Além disso, obras brasileiras eram editadas na França ao mesmo tempo em que casas de
edição francesas se instalavam em solo brasileiro.
E os conhecimentos que Sérgio Buarque possui acerca daquela literatura demonstram
o lugar de relevo que ela ocupava na formação dos jovens da elite à época. Mais do que
revelar a posição da França como centro cultural, isso mostra o quanto ele se aplicou ao
estudo de diversas literaturas desde a juventude, como lembram os amigos que conviveram
consigo na época. Pennafort (1986) refere-se a ele como um devorador de livros e Manuel
Bandeira diz:
[...] Naquele tempo não fazia senão ler [...]. Tanta leitura me fazia recear que
Sérgio soçobrasse num cerebralismo cuja única utilidade seria ensinar a
escritores europeus de passagem no Rio a existência, desconhecida por eles,
de livros e revistas de seus respectivos países [...]. (BANDEIRA, 1987, p.
90)
O poeta sugere que o domínio de Sérgio Buarque sobre a literatura europeia chega a
ser maior que o dos próprios europeus. Isso porque suas referências não somente abrangiam
os contemporâneos cujas obras vanguardistas não eram amplamente lidas pelo público, mas
também, e especialmente no caso da França, se estendiam a autores de diversas épocas, que
ganham papel em vários de seus textos de crítica literária.
Eis aqui uma primeira questão para dar início a um trabalho que pretende refletir
sobre a presença de autores franceses na crítica literária buarqueana dos anos 1920: quais
eram os objetivos de um jovem crítico brasileiro, prioritariamente voltado às discussões em
torno da literatura moderna e brasileira, ao trazer às suas páginas autores franceses anteriores
ao século XIX?
42
2.1 DE VILLON A CHENIER
“[...] Nem sequer os nomes dos gênios que as criaram me parece
pertenceram ao essencial; não me interessa guardar os nomes e a
memória de um Shakespeare ou de um Breughel. O essencial é o
Quixote, a Paixão segundo S. Mateus, o Moisés, ou tal quadrinha
popular portuguesa”. (M. de Andrade, Começo de crítica, 1939)
Em “Rabugices de Velho” (set. 1920), surge uma alusão vaga a Rabelais, mas não
por isso menos importante, visto que nela se delineia uma das características mais
impressionantes do estilo de Sérgio Buarque: a erudição despretenciosa e a capacidade de
reflexão sobre diversos assuntos distintos.

Exercício proposto
Retome o trecho sobre Sérgio Buarque e os autores franceses em sua crítica literária e prossiga a partir da última frase.

Bloco de dados
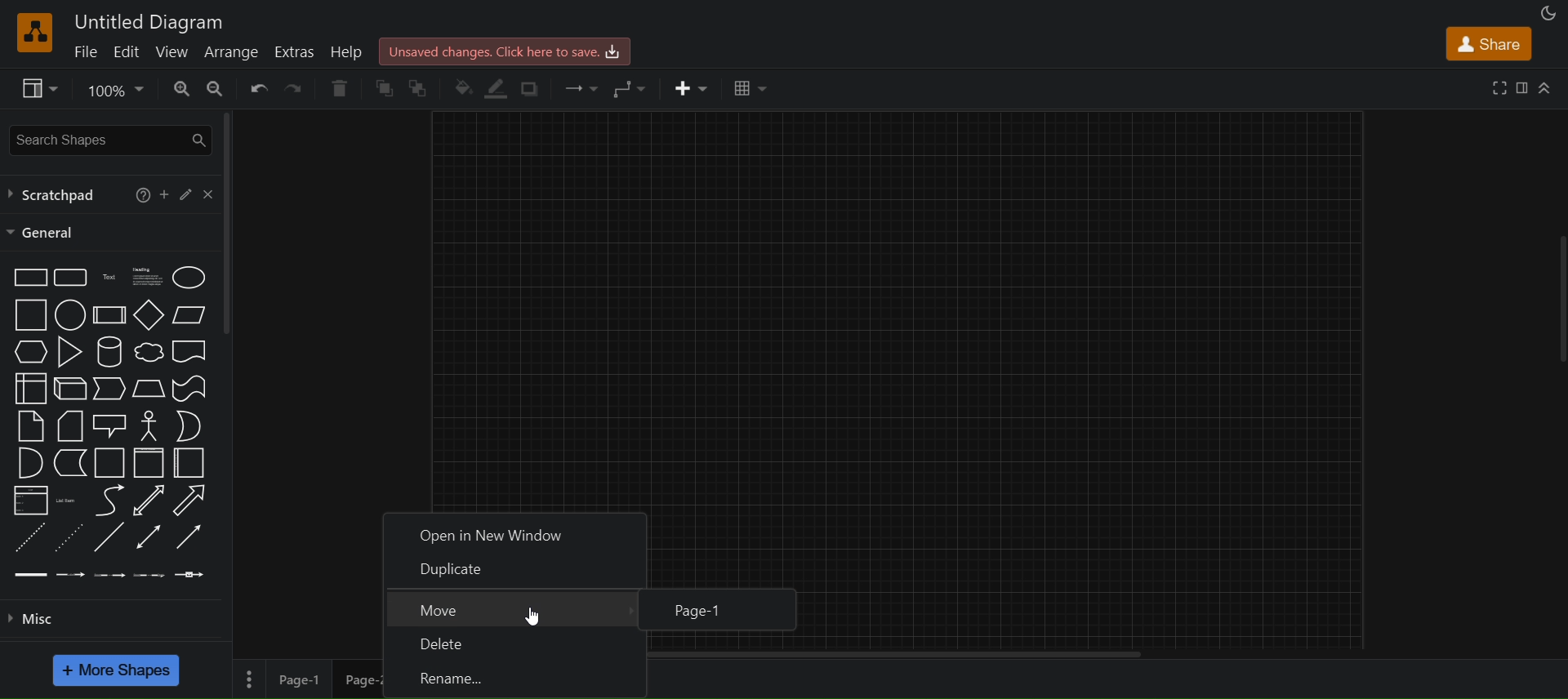 The image size is (1568, 699). What do you see at coordinates (185, 193) in the screenshot?
I see `edit` at bounding box center [185, 193].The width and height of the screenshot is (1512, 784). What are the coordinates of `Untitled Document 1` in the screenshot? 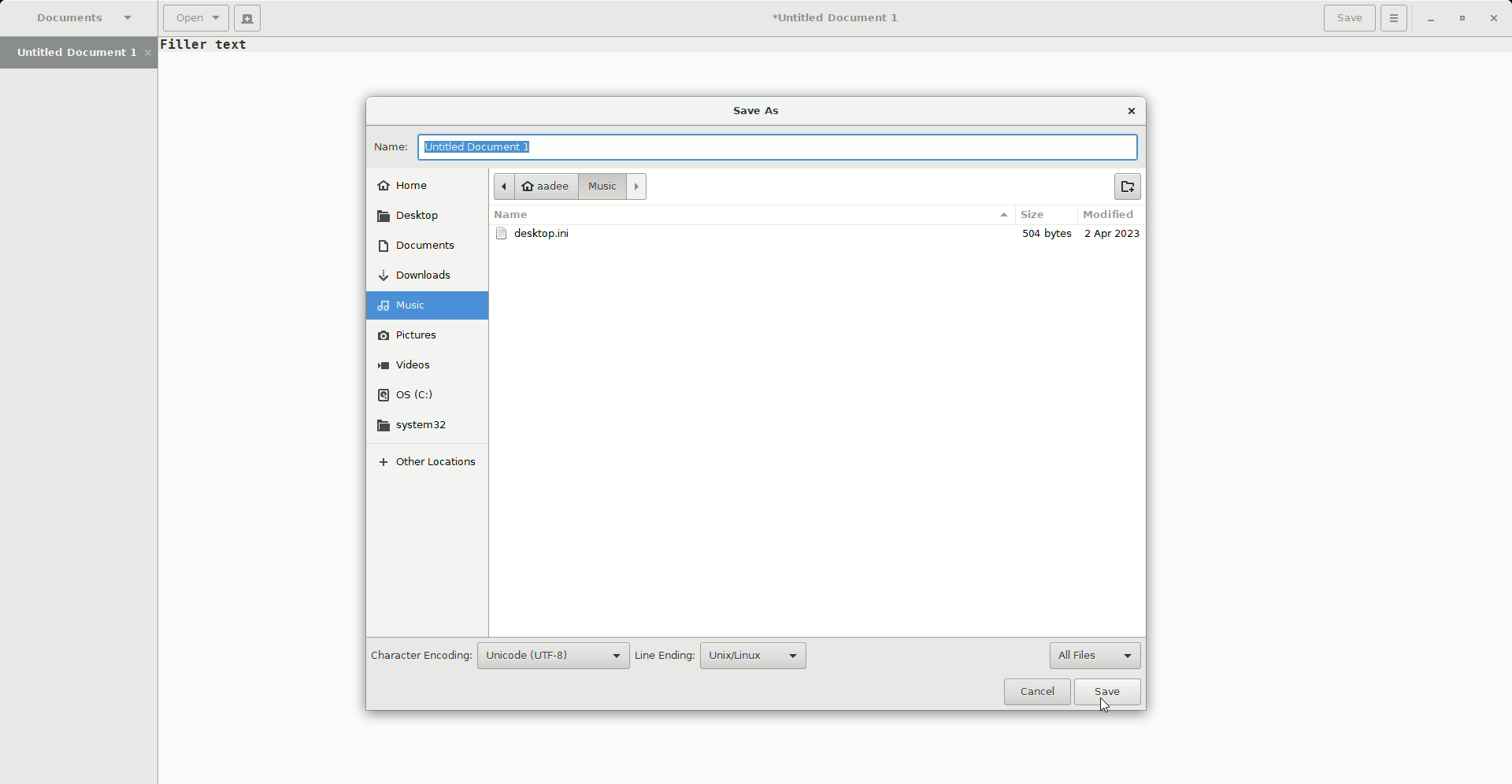 It's located at (487, 146).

Resposta a seguir
O texto narra uma conversa que Sérgio Buarque ouvira no bonde acerca da suposta
indecência do tango e do fox-trot, fato que o motiva a discorrer sobre a relação conflituosa
que as gerações costumam estabelecer com as danças que vão surgindo. Tanto o título do
artigo, quanto a dedicatória à bailarina e cantora Yvonne Daumerie24
já anunciam a posição
de Sérgio Buarque: em favor do tango e do fox-trot.
Além de ridicularizar a forma física dos senhores do bonde, associando a gordura de
seus ventres à velhice e à caducidade das ideias, ele elenca alguns exemplos históricos e
literários que mostram o quanto há conflitos de geração quando novas danças surgem e são
aceitas pelos jovens, mas atacadas pelos mais velhos. Sua ideia é comprovar que ritmos
apreciados por aquela geração haviam sido outrora censurados por gerações anteriores.
24
À época, Sérgio Buarque fazia aulas de dança com Daumerie. Durante a pesquisa, encontrei poucos
relatos sobre essa personagem, bem como sobre sua passagem pelo Modernismo brasileiro. A respeito
de seu número na Semana de 22, ocorrido no dia 15 de fevereiro, uns afirmam que ela teria dançado
ao som de um trecho de Debussy, seminua, outros presumem que ela teria apresentado algo clássico,
daí a não repercussão de sua performance. Mas quase todos afirmam que seu número conseguiu
silenciar a plateia, que, até sua entrada, estava empolvorosa.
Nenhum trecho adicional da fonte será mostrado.